Aperçu biographique de Georges Aperghis

Né en 1945 d’un père sculpteur et d’une mère peintre, Georges Aperghis connaît très tôt la solitude de l’atelier, le bonheur mêlé d’angoisse du créateur. Découvrant la musique classique — peu populaire dans la Grèce des années 1950 — grâce à une émission radio hebdomadaire, il commence adolescent à dévorer les partitions avec le même appétit que les romans. Après avoir acquis un semblant de formation musicale à Athènes, il débarque à Paris, déterminé, avec l’enthousiasme propre à sa jeunesse, à embrasser la carrière de compositeur. Là, les rencontres, les lectures et les concerts (il découvre Boulez et Stockhausen) sont nombreux, mais c’est surtout la fréquentation de Iannis Xenakis, autre grec de naissance et français d’adoption, qui enrichit le jeune homme, même s’il se découvre peu d’affinités avec le formalisme de son aîné.

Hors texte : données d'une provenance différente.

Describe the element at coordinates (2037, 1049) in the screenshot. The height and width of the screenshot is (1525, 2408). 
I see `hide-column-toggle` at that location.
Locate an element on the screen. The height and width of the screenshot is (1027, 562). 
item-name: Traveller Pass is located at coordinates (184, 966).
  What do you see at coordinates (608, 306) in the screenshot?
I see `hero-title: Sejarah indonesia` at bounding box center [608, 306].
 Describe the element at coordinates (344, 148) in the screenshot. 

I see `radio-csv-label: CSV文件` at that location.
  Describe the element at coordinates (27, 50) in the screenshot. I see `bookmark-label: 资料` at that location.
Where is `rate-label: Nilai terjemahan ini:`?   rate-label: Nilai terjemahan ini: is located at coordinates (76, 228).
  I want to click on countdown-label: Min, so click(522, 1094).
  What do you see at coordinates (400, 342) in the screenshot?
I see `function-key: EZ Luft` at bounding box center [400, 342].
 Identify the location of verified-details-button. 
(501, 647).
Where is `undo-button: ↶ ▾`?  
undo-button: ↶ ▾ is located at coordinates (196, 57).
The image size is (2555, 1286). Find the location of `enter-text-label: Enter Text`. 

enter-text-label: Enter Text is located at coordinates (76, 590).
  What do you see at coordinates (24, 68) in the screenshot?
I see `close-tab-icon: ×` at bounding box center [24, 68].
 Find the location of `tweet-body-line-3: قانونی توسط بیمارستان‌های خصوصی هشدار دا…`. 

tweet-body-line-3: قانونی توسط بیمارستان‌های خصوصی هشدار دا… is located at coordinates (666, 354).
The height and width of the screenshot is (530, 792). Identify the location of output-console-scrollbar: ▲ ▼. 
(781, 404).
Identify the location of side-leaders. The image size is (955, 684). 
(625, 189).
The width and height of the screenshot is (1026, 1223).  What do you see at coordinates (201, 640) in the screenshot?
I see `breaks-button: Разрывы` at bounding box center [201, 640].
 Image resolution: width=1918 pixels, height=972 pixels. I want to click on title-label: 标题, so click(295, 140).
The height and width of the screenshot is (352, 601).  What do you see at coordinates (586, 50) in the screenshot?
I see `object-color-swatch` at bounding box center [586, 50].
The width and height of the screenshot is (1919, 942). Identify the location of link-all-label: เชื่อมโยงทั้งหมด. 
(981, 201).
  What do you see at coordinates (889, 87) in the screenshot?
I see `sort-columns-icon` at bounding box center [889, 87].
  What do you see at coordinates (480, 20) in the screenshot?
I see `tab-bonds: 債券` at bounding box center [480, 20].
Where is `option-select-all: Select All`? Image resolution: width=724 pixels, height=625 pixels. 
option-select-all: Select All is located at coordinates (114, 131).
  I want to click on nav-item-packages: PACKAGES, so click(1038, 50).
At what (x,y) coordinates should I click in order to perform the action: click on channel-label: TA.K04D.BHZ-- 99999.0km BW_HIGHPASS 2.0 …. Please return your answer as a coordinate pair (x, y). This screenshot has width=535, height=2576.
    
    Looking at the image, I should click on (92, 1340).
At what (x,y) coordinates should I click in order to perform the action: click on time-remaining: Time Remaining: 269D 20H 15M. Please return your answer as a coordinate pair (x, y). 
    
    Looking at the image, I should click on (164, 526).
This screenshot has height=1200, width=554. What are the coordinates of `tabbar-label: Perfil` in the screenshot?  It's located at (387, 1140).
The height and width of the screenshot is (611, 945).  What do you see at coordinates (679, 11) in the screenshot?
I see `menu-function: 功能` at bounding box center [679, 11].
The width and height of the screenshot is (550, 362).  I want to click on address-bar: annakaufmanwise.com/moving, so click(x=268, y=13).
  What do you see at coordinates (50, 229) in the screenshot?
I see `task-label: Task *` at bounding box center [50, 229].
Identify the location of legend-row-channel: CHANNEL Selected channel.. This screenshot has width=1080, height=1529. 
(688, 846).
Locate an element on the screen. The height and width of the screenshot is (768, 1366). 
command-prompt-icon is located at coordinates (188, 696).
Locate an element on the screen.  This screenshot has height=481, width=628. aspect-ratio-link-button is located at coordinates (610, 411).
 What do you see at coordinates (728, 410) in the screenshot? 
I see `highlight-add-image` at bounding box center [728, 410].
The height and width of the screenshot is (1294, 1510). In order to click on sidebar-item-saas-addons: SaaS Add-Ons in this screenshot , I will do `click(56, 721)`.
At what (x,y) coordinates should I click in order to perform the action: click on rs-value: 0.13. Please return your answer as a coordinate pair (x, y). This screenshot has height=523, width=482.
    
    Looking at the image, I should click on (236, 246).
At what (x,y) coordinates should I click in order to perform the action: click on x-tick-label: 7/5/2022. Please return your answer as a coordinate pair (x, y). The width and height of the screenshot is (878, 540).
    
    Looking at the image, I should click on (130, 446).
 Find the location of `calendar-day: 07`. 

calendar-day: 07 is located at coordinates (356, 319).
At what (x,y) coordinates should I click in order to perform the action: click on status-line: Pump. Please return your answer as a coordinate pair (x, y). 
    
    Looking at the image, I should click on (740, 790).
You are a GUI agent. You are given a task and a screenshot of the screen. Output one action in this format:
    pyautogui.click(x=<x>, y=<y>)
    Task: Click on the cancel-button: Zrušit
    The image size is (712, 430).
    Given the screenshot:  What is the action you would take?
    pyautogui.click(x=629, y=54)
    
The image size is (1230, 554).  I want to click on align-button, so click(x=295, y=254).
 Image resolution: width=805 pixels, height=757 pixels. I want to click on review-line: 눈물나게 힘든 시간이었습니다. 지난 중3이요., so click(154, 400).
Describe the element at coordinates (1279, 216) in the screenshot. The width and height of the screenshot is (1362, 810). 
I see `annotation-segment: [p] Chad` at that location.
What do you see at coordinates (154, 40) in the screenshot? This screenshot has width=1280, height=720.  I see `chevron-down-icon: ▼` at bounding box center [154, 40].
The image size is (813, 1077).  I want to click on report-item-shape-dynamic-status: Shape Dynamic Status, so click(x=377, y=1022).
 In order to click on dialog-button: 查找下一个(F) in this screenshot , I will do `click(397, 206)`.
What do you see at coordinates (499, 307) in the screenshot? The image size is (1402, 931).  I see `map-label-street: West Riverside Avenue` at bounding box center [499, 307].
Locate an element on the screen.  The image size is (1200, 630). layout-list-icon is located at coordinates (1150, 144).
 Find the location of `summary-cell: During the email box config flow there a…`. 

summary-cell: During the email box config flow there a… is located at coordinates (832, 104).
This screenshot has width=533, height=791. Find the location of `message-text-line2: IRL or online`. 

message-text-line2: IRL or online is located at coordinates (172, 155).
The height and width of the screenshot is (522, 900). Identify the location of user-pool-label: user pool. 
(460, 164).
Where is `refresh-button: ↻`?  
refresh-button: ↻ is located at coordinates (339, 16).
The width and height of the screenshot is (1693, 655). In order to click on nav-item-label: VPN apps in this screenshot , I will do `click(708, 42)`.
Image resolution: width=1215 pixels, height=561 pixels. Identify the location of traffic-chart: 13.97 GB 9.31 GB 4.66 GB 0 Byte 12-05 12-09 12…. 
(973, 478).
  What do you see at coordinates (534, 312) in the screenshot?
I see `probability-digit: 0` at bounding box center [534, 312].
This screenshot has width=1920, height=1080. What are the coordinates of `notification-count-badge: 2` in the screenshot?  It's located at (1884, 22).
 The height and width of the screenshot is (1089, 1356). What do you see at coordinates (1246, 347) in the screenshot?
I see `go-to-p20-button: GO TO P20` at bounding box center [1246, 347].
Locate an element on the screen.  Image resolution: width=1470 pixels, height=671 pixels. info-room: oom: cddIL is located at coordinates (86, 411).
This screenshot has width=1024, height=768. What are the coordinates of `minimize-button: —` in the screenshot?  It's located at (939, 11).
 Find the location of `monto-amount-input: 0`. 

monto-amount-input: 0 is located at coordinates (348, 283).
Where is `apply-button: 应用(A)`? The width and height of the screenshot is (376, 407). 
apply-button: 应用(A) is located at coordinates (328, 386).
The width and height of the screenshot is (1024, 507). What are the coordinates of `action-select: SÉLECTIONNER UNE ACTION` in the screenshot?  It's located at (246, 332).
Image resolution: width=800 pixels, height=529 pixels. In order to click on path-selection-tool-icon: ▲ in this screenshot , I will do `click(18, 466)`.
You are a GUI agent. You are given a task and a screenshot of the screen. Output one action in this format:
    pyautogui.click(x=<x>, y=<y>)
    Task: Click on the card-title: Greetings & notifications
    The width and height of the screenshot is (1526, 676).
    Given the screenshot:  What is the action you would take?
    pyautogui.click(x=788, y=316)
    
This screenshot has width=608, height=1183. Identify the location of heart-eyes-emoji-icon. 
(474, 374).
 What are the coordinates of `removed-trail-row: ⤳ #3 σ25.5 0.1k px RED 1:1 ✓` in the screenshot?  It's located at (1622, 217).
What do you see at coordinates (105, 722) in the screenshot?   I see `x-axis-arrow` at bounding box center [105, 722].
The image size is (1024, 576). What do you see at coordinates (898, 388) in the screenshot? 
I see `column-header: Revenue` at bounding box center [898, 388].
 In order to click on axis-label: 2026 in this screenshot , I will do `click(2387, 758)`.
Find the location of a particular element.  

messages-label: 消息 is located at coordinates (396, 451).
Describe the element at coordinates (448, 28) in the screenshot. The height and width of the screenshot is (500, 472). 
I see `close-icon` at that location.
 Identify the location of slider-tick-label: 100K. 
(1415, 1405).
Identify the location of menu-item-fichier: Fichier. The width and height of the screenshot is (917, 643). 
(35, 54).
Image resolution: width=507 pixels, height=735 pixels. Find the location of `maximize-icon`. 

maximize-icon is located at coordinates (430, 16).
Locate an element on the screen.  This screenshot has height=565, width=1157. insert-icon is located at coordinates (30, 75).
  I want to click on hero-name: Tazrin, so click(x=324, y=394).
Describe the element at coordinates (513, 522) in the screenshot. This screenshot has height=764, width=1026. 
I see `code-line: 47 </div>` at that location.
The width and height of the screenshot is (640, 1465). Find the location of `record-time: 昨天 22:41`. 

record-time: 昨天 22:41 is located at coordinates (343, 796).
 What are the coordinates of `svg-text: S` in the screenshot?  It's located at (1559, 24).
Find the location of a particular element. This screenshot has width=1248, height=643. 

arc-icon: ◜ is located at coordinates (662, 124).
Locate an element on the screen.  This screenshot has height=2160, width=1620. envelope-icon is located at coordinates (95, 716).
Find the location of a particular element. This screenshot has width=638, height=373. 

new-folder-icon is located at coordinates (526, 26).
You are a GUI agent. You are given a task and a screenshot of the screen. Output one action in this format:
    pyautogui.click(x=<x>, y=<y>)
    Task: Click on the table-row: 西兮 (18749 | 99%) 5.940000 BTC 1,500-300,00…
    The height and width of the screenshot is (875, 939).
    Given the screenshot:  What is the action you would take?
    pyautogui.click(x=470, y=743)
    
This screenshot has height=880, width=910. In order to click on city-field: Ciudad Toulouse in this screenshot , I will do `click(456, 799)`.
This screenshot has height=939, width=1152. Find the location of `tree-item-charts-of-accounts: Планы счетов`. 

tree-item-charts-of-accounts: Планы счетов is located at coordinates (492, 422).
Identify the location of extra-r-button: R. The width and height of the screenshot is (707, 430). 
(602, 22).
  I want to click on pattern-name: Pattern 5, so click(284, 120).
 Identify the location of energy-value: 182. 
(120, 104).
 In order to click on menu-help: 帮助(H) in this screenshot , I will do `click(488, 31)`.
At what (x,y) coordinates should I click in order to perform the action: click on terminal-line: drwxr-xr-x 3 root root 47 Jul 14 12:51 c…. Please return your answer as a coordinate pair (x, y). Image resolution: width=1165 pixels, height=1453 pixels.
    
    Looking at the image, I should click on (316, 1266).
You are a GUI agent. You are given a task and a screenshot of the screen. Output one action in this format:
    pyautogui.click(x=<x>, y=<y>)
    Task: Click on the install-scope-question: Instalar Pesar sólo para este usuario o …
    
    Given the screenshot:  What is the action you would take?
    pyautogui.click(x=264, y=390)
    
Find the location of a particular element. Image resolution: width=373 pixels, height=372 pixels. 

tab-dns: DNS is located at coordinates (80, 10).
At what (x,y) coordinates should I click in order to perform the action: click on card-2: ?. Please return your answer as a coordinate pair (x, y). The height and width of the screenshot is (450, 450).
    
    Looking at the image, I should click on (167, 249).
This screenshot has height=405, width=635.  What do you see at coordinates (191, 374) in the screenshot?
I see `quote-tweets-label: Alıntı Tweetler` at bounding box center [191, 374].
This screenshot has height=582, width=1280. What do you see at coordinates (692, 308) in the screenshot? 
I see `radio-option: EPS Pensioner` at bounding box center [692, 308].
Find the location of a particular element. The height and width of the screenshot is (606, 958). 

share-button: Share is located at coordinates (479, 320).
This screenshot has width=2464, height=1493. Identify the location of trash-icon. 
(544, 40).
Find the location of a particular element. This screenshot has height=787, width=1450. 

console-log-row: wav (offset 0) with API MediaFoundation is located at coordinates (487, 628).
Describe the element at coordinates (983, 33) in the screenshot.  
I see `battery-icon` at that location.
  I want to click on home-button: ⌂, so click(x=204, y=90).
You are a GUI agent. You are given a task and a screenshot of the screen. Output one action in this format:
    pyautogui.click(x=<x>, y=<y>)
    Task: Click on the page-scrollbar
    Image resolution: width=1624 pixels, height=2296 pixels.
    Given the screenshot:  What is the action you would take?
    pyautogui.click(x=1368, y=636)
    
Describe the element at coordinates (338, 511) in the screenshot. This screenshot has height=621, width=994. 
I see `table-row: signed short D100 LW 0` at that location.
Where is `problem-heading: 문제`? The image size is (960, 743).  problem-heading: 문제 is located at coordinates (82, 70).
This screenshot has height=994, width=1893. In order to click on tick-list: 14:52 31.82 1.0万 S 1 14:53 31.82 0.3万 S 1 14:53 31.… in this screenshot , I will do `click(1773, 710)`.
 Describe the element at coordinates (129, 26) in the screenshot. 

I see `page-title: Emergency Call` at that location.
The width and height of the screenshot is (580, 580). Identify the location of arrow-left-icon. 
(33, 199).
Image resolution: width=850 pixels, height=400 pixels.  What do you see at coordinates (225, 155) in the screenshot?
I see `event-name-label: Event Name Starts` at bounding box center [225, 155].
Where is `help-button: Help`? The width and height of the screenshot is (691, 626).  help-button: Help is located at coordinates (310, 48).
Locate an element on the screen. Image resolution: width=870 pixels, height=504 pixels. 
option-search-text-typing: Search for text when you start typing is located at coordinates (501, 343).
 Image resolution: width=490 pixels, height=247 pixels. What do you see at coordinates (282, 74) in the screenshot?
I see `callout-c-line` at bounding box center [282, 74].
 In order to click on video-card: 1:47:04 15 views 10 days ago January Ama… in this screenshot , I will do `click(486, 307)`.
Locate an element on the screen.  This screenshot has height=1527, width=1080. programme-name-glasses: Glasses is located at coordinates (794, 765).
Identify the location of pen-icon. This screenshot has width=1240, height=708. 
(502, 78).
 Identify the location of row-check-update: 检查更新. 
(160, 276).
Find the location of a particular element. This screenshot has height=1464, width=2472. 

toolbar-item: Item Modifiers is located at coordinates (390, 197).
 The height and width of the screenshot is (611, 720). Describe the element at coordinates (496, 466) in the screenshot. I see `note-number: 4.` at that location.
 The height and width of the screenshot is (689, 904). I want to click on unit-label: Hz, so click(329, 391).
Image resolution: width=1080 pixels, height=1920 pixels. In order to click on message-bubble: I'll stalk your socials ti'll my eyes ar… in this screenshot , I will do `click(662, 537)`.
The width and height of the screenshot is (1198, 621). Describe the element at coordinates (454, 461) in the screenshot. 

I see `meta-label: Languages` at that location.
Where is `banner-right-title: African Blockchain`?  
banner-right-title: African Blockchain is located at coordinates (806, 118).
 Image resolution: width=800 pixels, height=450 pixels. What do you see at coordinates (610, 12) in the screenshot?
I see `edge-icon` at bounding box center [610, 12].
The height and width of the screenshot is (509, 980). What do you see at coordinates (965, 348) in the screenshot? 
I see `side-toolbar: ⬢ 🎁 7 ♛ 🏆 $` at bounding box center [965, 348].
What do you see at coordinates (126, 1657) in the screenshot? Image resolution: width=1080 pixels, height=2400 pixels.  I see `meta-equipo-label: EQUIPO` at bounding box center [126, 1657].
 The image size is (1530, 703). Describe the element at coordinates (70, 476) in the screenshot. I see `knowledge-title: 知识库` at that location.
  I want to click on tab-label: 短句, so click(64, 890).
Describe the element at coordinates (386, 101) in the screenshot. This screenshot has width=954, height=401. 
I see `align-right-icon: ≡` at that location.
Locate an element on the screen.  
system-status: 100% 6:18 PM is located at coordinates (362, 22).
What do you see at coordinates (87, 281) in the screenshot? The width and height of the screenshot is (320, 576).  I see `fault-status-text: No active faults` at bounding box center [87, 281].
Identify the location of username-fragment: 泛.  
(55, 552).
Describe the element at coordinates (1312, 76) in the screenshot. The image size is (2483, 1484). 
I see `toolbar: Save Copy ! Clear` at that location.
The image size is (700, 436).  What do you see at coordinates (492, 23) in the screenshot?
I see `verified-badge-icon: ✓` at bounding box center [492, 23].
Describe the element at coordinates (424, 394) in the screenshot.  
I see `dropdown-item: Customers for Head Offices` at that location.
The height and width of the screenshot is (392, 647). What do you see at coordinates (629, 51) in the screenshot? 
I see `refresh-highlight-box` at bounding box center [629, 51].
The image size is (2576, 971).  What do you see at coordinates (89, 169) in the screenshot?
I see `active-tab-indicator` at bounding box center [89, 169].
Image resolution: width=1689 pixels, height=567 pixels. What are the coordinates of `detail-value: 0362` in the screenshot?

Au début des années 1970, Aperghis se fascine pour le théâtre — qu’il rencontre notamment en la personne de la comédienne Edith Scob, sa future femme, et d’Antoine Vitez. Cette fascination le mène au théâtre musical, dans le sillage de Kagel : c’est l’aventure de l’ATEM (Atelier Théâtre et Musique) installé en banlieue parisienne. Il quittera l’ATEM en 1997 pour se consacrer à ses propres projets, partagés entre écriture instrumentale et vocale, théâtre musical et opéra. Son approche de la composition a peu de rapport avec celle d’un musicien — ce qu’Aperghis, en partie autodidacte, reconnaît volontiers. Elle participe d’un geste artistique plus large, embrassant théâtralité et réflexion politique, exploration du langage et aspiration au burlesque… Selon lui, le travail du compositeur doit « faire musique de tout ».